Norse Afterlife


Our current pop culture understanding of the Norse afterlife is a strange combination of the truth and some sort of ancient fiction. When we think of the Vikings and the afterlife in Norse mythology almost all of us are quick to shout that by falling in battle and dying with honor a viking was carried off to Valhalla, into the halls of Odin by a valkyrie. In our minds there is a firm distinction between the different realms of the Norse afterlife – Valhalla, Helheim or Hel, and Folkvang.

Norse Afterlife

Norse Afterlife Historic Records

One of the most difficult problems in figuring out the afterlife in Norse mythology is that it has been so long since anyone actively practiced it. The best records we have of how the religion was actually practiced was written centuries after the last true followers of the religion passed away. When someone finally got around to writing down the religion in full they met with the same problem we have today – that the accounts do not hold true across the writers and we also have the additional problem of people like Snorri Sturluson injecting their own religious beliefs into the Nordic system in an attempt to make it recognizable and understandable.
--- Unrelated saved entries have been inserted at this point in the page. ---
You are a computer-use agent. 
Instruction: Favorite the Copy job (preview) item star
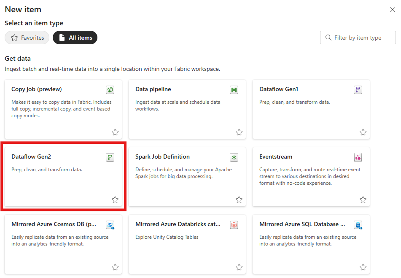[115, 132]
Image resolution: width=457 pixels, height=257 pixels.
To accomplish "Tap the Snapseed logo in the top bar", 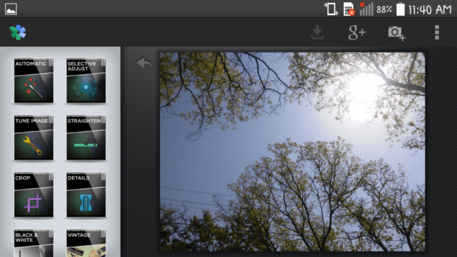I will click(x=18, y=33).
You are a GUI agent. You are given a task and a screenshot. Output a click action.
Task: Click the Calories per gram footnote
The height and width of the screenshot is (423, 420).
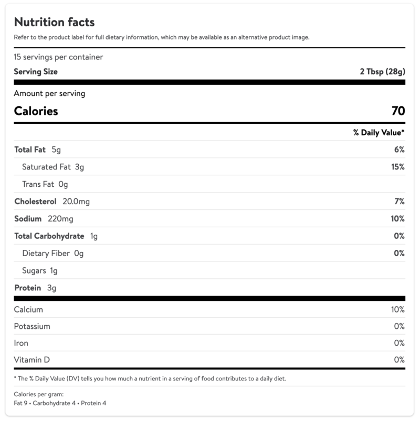[x=39, y=395]
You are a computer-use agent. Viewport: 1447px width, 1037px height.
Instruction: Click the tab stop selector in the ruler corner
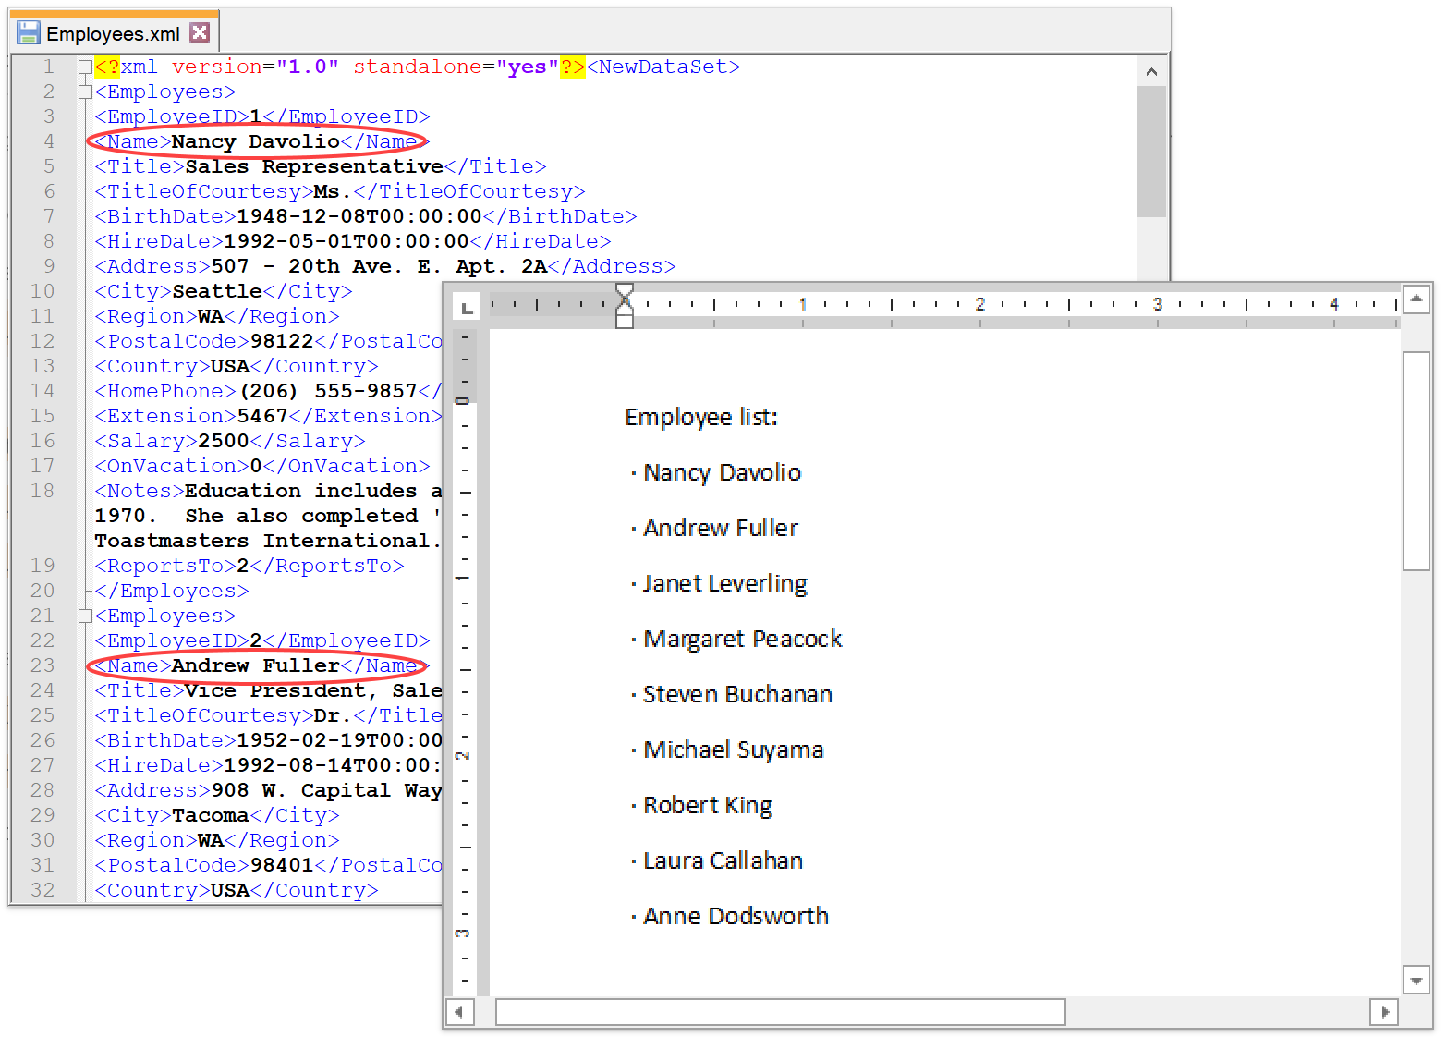pyautogui.click(x=468, y=307)
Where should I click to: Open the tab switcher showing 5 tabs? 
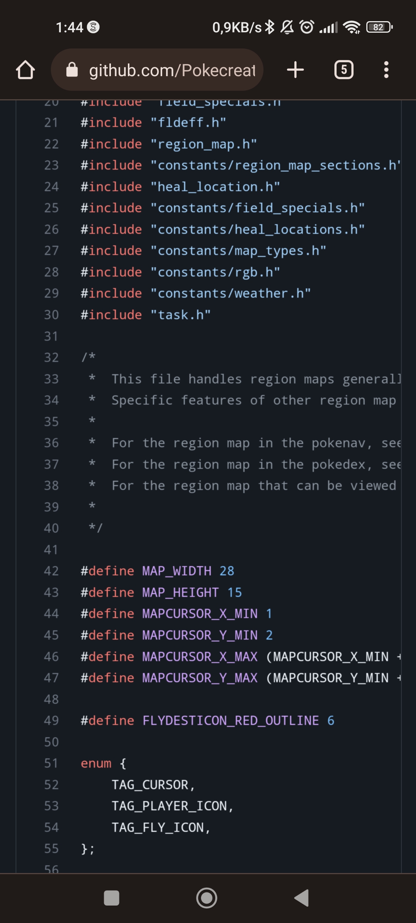(344, 70)
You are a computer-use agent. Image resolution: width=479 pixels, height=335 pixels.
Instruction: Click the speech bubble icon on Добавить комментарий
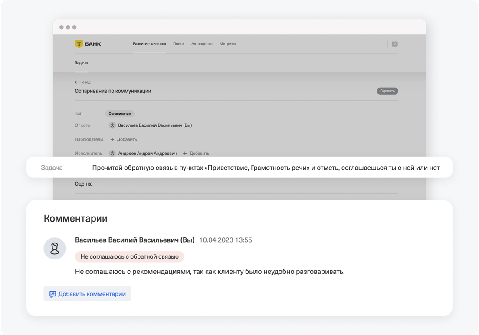click(x=52, y=294)
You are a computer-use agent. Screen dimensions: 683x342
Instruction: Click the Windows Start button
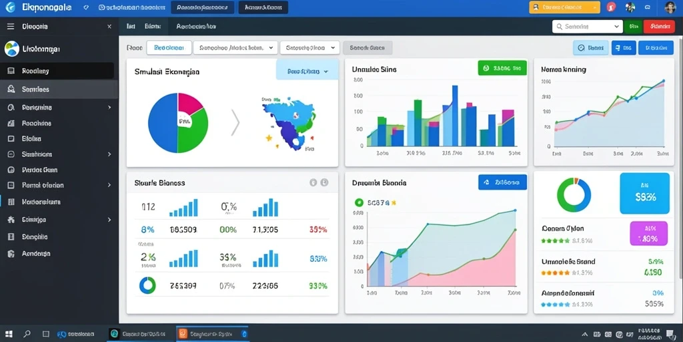9,334
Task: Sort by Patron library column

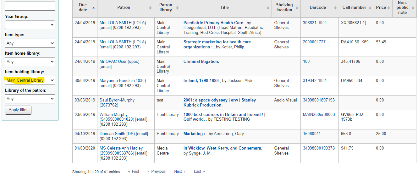Action: coord(168,8)
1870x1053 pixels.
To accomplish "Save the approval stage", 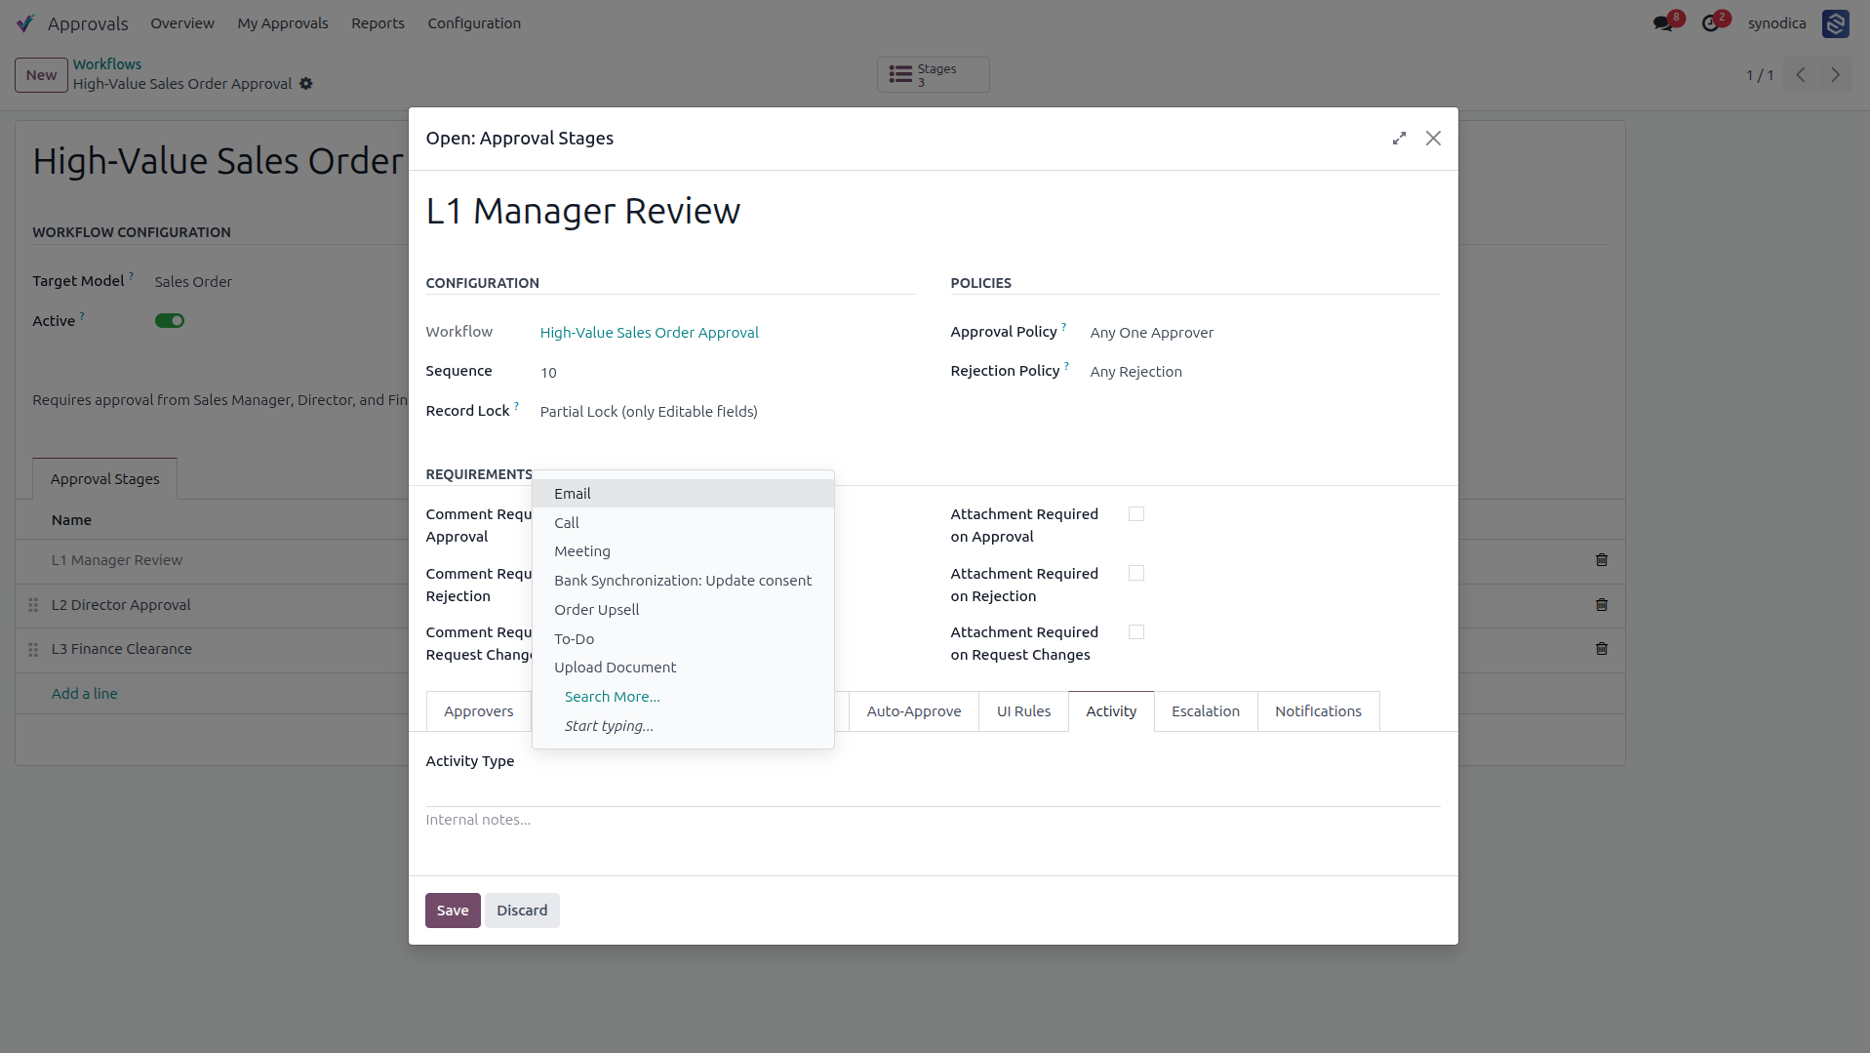I will [x=453, y=911].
It is through Snorri Sturluson that we first get this idea of three different realms when all other writings leave you feeling more as though they are all parts of the same realm just spread apart from one another. After all, ask yourself, is Valhalla a part of Asgard? Or is it a separate plane of existence that fighters go to as their eternal reward after a bloody death in glorious battle? Surely it is a separate plane, you might say, after all even the gods go to Valhalla to fight and feast until called by Odin to fight at his side! It is Odin’s feasting hall… and there you must stop and reconsider. If the land of the gods is Asgard and it is here that Odin makes his home then might Valhalla not be a hall of feasting there in Asgard? Do the gods simply return to the immortal plain after death in battle in the mortal realms and here human souls can join them?

In the poem of Baldur’s death, when Hermod travels to Helheim to speak with Hel about returning the beloved god and brother there is no mention of crossing through planes and realms but instead of moving through deeper and darker valleys until he reaches a bridge guarded by a giantess and then a wall over which he leaps. Why then do we think of this as yet another plane? Perhaps it is simply another kingdom within the same plane.

Exploring ancient mythology can be a fascinating and frustrating adventure; and learning the in’s and out’s of the Norse afterlife is no different. Researching lost religions and cultures gives us a greater insight into our history as humans and where our core beliefs about gods, religion and the universe come from.